PARMA, Ohio — The City of Parma upheld a ban on pit bulls in city limits by an incredibly slim margin: just 21 votes.
Unofficial election results show that 5,897 residents voted not to repeal the ban, which has been in place for the over 30 years, against 5,876 residents who voted yes on Issue 10, which would have repealed the ordinance that bans pit bulls.
While Parma voted down the repeal, other Northeast Ohio communities, including Lakewood and Garfield Heights, have gotten rid of pit bull bans in recent years.
“This issue isn’t a pit bull ban to me, it’s the ineffective nature of legislation that exists right now,” said DanaMarie Panella, an attorney specializing in animal law.
She helped craft Avon Lake’s breed neutral dog control law and said that is a better option.

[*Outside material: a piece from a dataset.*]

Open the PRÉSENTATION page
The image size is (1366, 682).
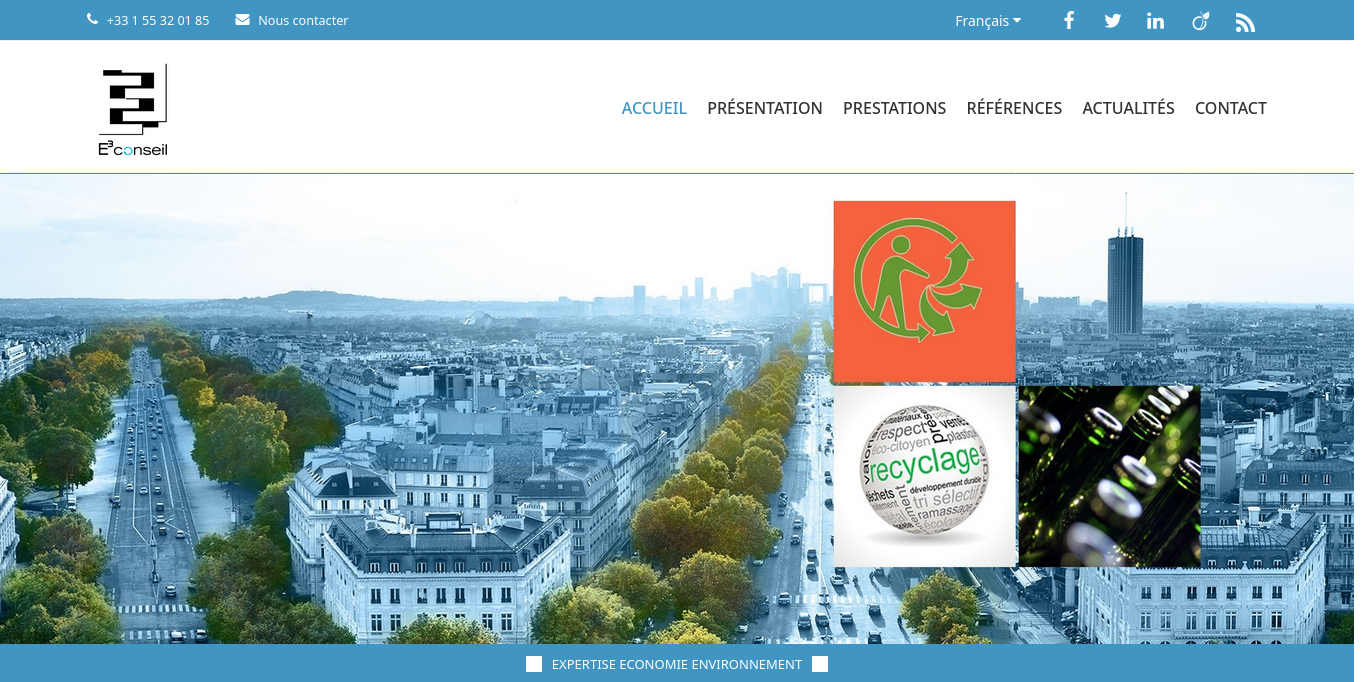click(765, 108)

Mayor Tim DeGeeter and Parma City Council released the following statement Wednesday:
“From the beginning, the administration and Parma City Council wanted to give Parma residents a voice on the city’s ordinance prohibiting pit bulls. We heard passionate opinions on both sides of the issue in council meetings and in the community, which was reflected in the close margin on Election Day. Putting Issue 10 on the ballot was the best path forward and the most democratic way to settle the issue – an approach upon which advocates on both sides were supportive. We also didn’t weigh in either way on the issue in order to allow the public to decide. We’ll abide by whatever is determined by the official election results.”
According to the mayor's office, the election's outcome may trigger an automatic recount. Officials say the automatic recount is subject to change if there are "any outstanding mail-in or provisional ballots yet to be counted."